Prosecutors Overreach in Their Case Against Michael Cohen

Prosecutors Overreach in Their Case Against Michael Cohen
Michael Cohen (C), longtime personal lawyer and confidante for President Donald Trump, exits the United States District Court Southern District of New York, April 16, 2018 in New York City, after a hearing regarding the FBI’s raid on Cohen’s home, office, and hotel room (Drew Angerer/Getty Images)
Brian Cates
8/22/2018
Updated:
9/4/2018
Commentary

On Aug. 21, former Trump lawyer Michael Cohen accepted a plea agreement offered to him by the Southern District of New York (SDNY) prosecutor’s office.

Cohen will be sentenced on Dec. 12 and the plea agreement let him avoid the maximum sentence he was facing of 65 years in prison. According to The New York Times: “The government calculated the sentencing guidelines at from 51 to 63 months and the defense put it at 46 to 57 months. A final guidelines determination will be made by the Probation Department, but the ultimate sentence will be determined by Judge Pauley.”

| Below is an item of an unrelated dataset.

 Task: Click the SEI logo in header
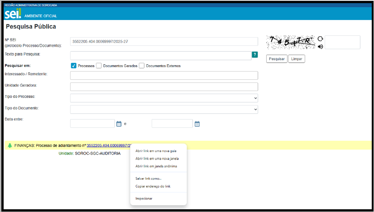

Cohen pleaded guilty to a raft of charges to get a reduced sentence for tax and bank fraud. He was facing 65 years altogether, and the evidence showed he did commit most of the crimes for which he was charged. However, the one charge that is getting the most media play is the one he wouldn’t have been convicted of.

That’s the eighth count, in which the SDNY makes the novel claim that Cohen’s payment to Stephanie Clifford, also known as porn star “Stormy Daniels,” was a “contribution” to the Trump election campaign and it was over the legal limit.

The plea agreement states: “Count Eight of the Information charges the defendant with making an excessive campaign contribution, on or about October 27, 2016. ... Count Eight carries a maximum term of imprisonment of 5 years; a maximum term of supervised release of 3 years; a maximum fine of $250,000, twice the gross pecuniary gain derived from the offense, or twice the gross pecuniary loss to persons other than the defendant resulting from the offense, and a $100 mandatory special assessment.”

Well, how do the prosecutors handling Cohen’s case know that payment of hush money to Clifford was a campaign contribution? Simple: because they say it is, so that must make it so, and that’s good enough for them.

It’s also good enough for the media, which spent all day running with the story and waving it like a bloody shirt because supposedly it at last ties Donald Trump to some kind of illegal activity related to his presidential campaign. In Cohen’s statement in court, the prosecutors even had him state that he and his client made a $130,000 payment to “influence the election.”

What’s being overlooked, perhaps deliberately, by Democrats and their mainstream media allies, is that the prosecutors didn’t actually have to prove this bogus charge in the courtroom. Cohen had already given up the ghost. He knew the prosecutors had him cold on the bank and tax fraud crimes, so he was going to accept whatever plea deal they offered him, no matter how it read, in exchange for a reduced sentence.

I’m seeing a lot of media coverage where it’s expected that the next step will be charges filed against President Trump for directing Cohen to make this payment to Clifford because it was a “federal law” or “campaign finance” violation.

Here’s why that won’t happen: Trump would fight this every single step of the way. The prosecutors would have to prove in a courtroom the payment was a campaign contribution. Just claiming it was wouldn’t get them anywhere.

One former FEC chairman, Bradley Smith, has already publicly gone on the record with Mark Levin and stated this isn’t a campaign finance violation no matter how badly some people want it to be. Smith even wrote an op-ed in The Wall Street Journal back on April 10 making this very point, after an audio tape of Cohen and Trump discussing such payments was made public.

Even supposing that with some slick lawyering the prosecuting team managed to turn the payment into a campaign contribution, the result would be the Trump campaign paying a fine. Cohen is going to jail for tax and bank fraud, not this ridiculous count that the prosecutors got him to cop to in order to get a reduced sentence.

It was already known months ago that Cohen had used his own money to make this $130,000 payment to Clifford, and that he then sent a bill to Trump who reimbursed him. Wealthy people paying off gold diggers to go away happens all the time. Cohen never worked for the Trump campaign, never had access to Trump campaign accounts, and didn’t use any money donated to the Trump campaign to make this payment.

Maybe the prosecutors in New York think they can wave a magic wand and instantly transform that payment into a campaign contribution, but they have yet to try to make that case in a courtroom.

So the prosecutors may believe it was a campaign contribution, and they can even force Michael Cohen to say in court this payment was a campaign finance violation so he can get the reduced sentence they promised him. That doesn’t make it so, and I believe subsequent events will demonstrate this.

What most of this media firestorm boils down to is that the SDNY office decided to use a plea agreement as a venue for some very dishonest politicized grandstanding.